### TO DO
Transcribe, word for word, every line from the one containing "Task: Collapse the" through the final line of the records, and omit the pictures.

### SUPPLIED RECORDS
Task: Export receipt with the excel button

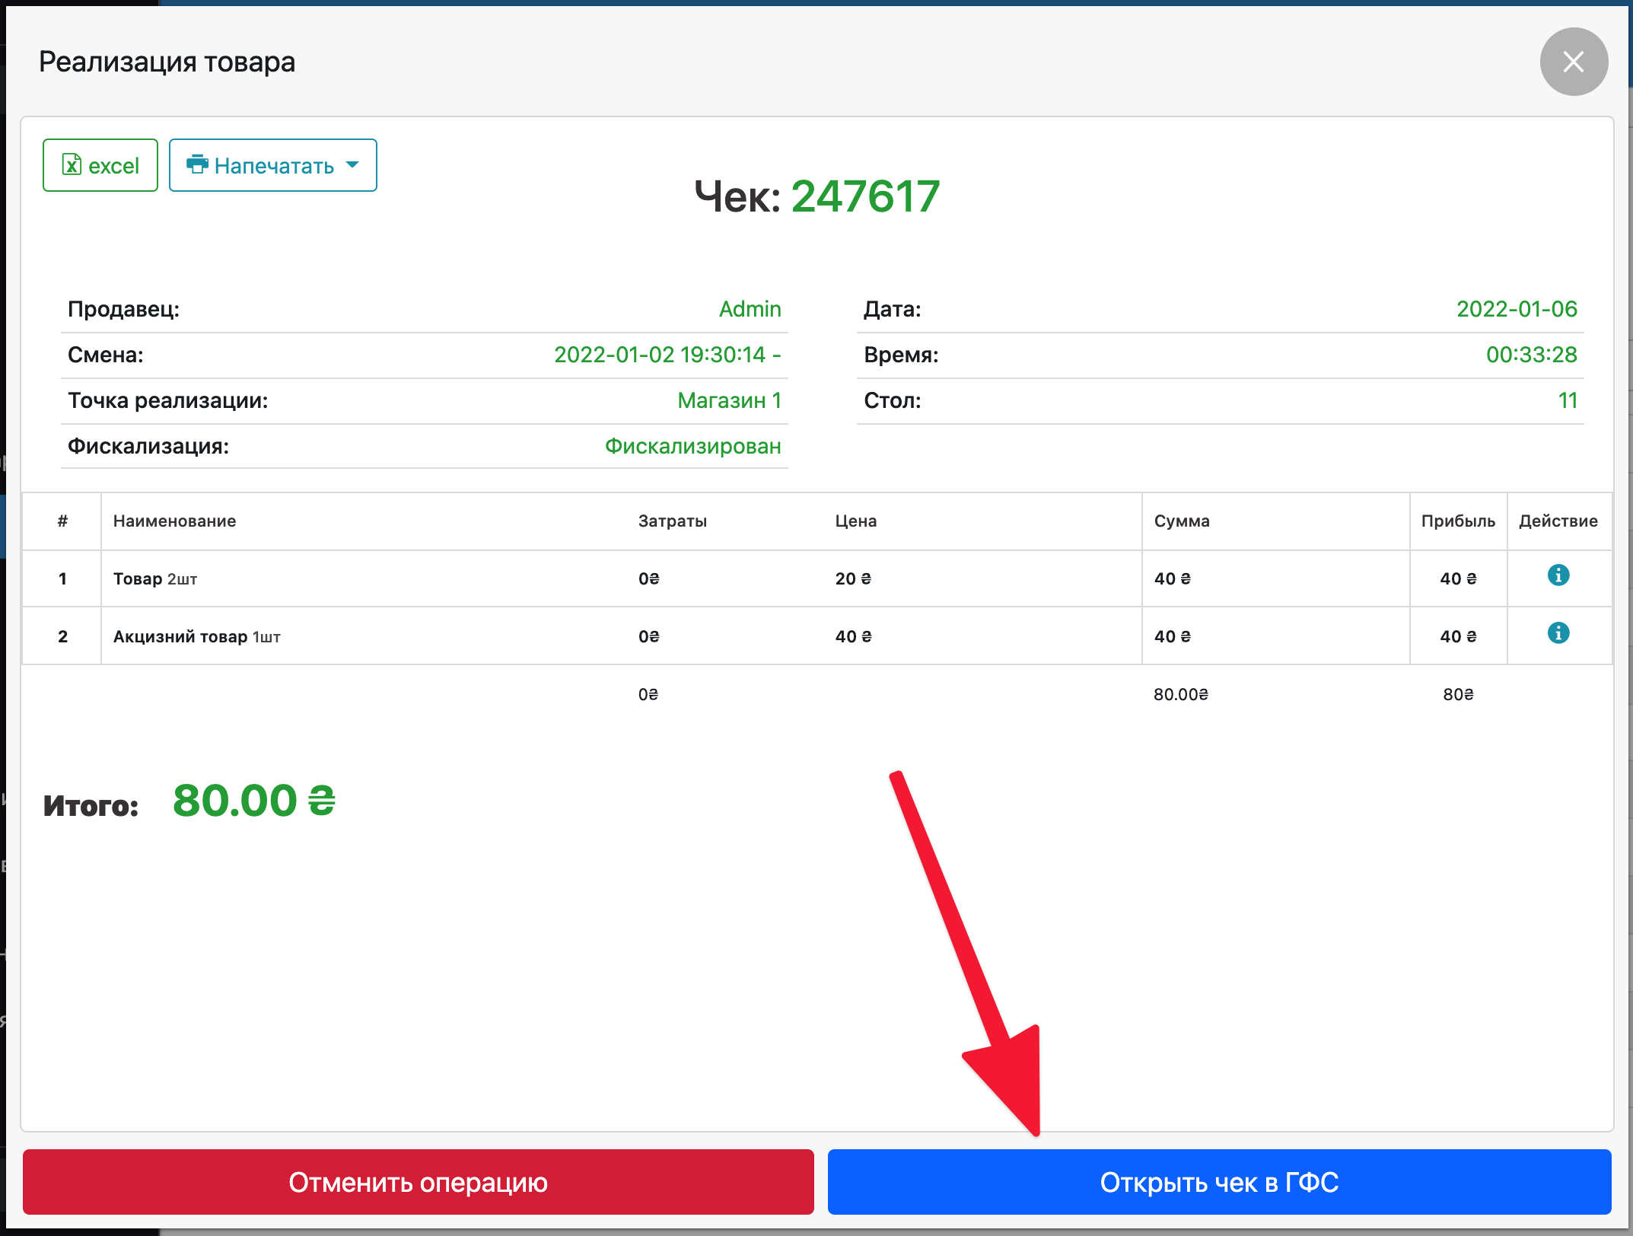Action: coord(100,165)
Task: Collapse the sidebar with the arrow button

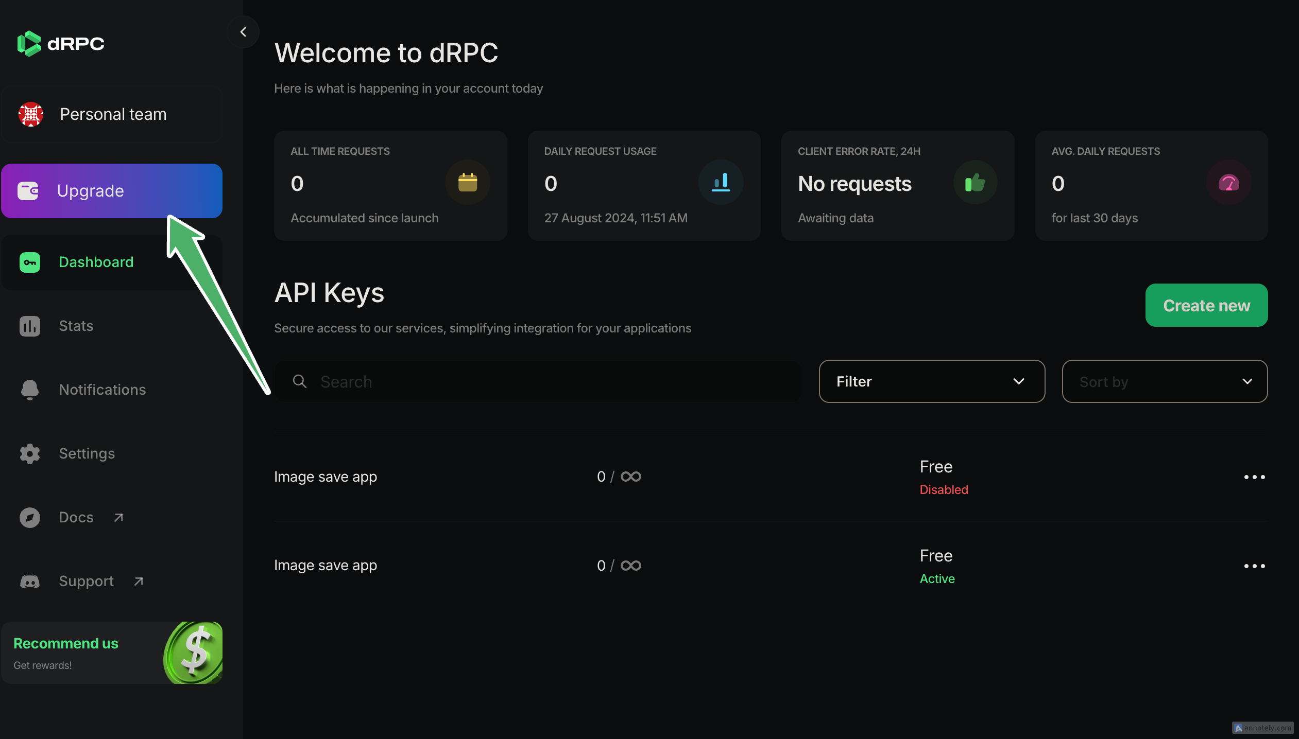Action: pyautogui.click(x=243, y=32)
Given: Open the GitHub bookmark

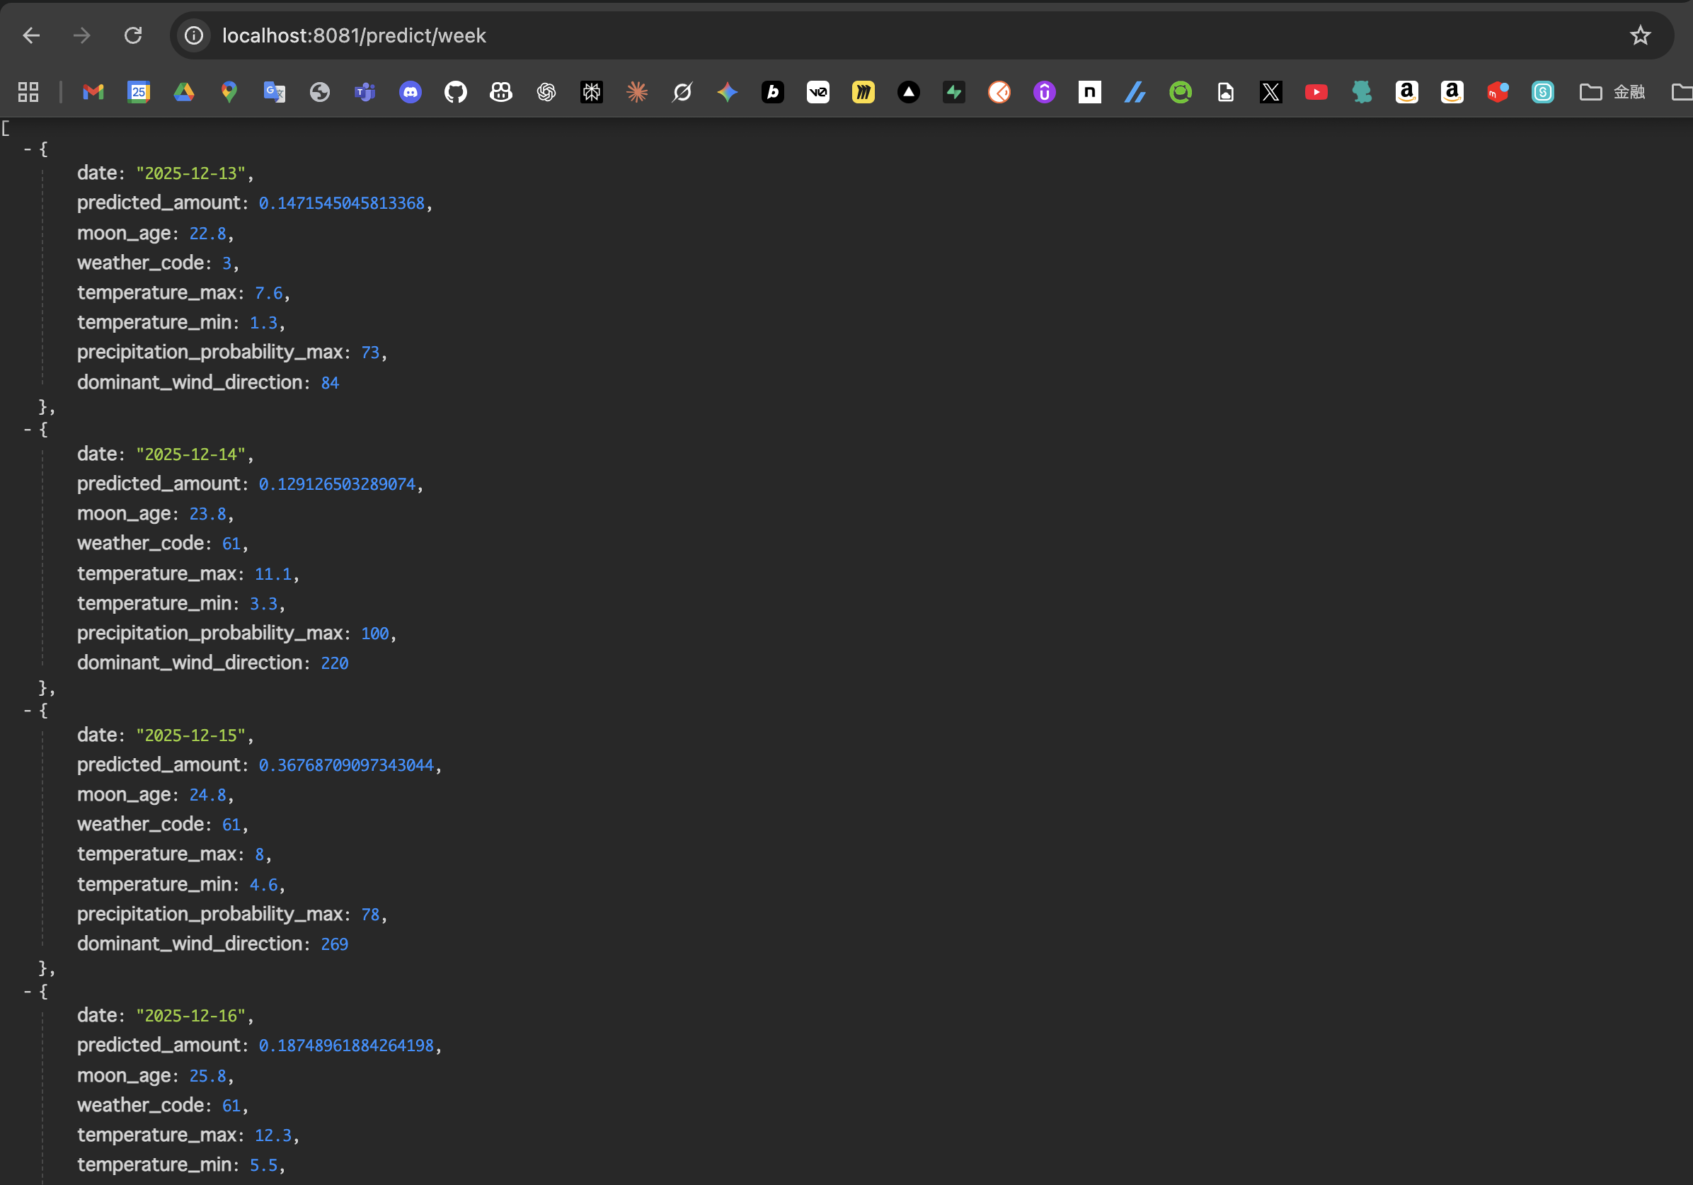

### RESPONSE TO THE EXERCISE
Task: Collapse the sidebar with the arrow button

Action: pyautogui.click(x=243, y=32)
Given: Open the GitHub bookmark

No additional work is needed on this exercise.